Goodman highlights various Las Vegas developments in annual address

Carolyn Goodman

Las Vegas Mayor Carolyn Goodman gives a virtual State of the City address on Jan. 6, 2022.

Las Vegas Mayor Carolyn Goodman highlighted the city’s economic recovery from the COVID-19 pandemic during her State of the City address on Thursday night.

She touted the success of businesses in the Las Vegas Arts District, attractions such as the Mob Museum in downtown and the ongoing CES gadget show at the Las Vegas Convention Center that is putting “heads in beds” all over the city.

“As we have already begun the process, it will be known as the year the city became a happy place again and began feeling more like itself,” Goodman said in delivering a virtual address. “And slowly, as business began to rebound, we regain the much-needed confidence to keep pushing forward, feeling good about ourselves and in our own skins.”

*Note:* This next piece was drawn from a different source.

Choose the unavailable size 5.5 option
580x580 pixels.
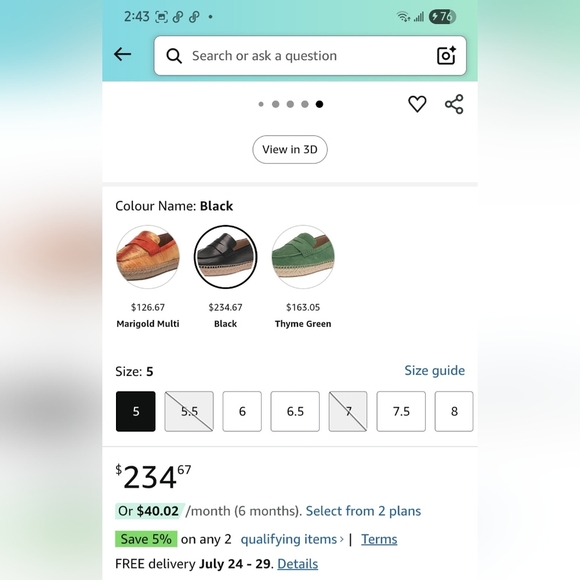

Goodman also highlighted various public health, education and community development projects that are ongoing in the city, such as the recent opening of Legacy Park in the Historic Westside.

The park is a tribute to the many trailblazers of the westside community — north of U.S. 95, south of Carey Avenue and Lake Mead Boulevard, east of Rancho Drive and west of Interstate 15.

Other city developments, once unimaginable, are also underway, she said. Take The English, a soon-to-open hotel coming to the Arts District in downtown.

“This is proof positive that the vision of what our downtown was intended to be is now happening,” Goodman said of the hotel.

Infrastructure needs

A five-mile stretch of Interstate 15 between the Nevada-California border and Barstow, Calif., will be temporarily expanded with hopes of easing traffic congestion.

The $12 million project funded by California will be completed by the summer of 2022, helping answer the demands of Goodman who had long said it’s bad for business when visitors are stuck on the highway returning to California from Las Vegas.

While the solution will temporarily help ease congestion, Goodman implored that some of the $1 trillion infrastructure package be directed toward a permanent fix.

“Tonight’s address could not be complete without addressing transportation issues and their overriding importance to us all,” she said. “In order for the economy really to rebound quickly and thrive, our eyes must always be focused on the future. But this cannot be in sacrifice of the immediate needs of travelers today.”